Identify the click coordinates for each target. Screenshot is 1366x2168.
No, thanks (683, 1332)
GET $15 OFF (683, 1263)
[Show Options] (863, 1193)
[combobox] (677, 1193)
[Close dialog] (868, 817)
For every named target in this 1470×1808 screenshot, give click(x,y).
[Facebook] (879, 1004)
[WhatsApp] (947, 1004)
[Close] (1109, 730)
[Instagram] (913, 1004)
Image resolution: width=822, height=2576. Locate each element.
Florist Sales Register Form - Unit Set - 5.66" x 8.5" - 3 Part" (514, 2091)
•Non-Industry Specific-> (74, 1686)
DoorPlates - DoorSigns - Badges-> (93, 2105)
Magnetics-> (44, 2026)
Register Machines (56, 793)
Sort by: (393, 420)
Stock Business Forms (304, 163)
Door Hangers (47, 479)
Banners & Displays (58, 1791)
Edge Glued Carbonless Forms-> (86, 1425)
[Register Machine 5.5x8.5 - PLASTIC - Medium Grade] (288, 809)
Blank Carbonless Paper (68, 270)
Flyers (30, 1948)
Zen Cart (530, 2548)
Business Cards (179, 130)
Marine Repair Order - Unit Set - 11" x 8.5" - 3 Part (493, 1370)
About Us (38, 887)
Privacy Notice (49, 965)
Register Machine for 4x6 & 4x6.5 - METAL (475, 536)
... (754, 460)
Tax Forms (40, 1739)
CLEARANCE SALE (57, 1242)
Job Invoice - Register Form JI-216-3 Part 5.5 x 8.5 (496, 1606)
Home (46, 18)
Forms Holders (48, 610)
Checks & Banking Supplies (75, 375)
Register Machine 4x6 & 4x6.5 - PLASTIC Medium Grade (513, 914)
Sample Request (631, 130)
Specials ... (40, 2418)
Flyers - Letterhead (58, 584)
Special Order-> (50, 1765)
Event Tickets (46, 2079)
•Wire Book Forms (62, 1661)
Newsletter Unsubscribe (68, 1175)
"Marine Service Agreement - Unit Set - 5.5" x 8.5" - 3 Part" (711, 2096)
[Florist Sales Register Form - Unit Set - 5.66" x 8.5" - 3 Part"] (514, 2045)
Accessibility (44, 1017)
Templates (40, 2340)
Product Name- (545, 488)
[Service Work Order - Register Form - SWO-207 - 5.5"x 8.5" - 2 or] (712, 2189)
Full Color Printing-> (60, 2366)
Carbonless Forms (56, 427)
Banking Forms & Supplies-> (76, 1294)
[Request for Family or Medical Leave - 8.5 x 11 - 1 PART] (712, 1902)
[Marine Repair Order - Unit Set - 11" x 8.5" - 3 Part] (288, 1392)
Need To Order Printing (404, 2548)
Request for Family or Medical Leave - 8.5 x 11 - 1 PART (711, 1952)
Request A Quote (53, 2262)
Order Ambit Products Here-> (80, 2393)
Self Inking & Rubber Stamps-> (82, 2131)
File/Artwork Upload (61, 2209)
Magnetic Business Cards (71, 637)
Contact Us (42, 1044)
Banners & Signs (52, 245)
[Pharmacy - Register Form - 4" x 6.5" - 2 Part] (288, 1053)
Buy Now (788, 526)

------------------------------------------------------------------------

All lines in the data above from the one with "Need To Order Printing (404, 2548)" through the one with "Magnetic Business Cards (71, 637)" must be repeated exactly, and no others.

### [Task solution]
Need To Order Printing (404, 2548)
Request for Family or Medical Leave - 8.5 x 11 - 1 PART (711, 1952)
Request A Quote (53, 2262)
Order Ambit Products Here-> (80, 2393)
Self Inking & Rubber Stamps-> (82, 2131)
File/Artwork Upload (61, 2209)
Magnetic Business Cards (71, 637)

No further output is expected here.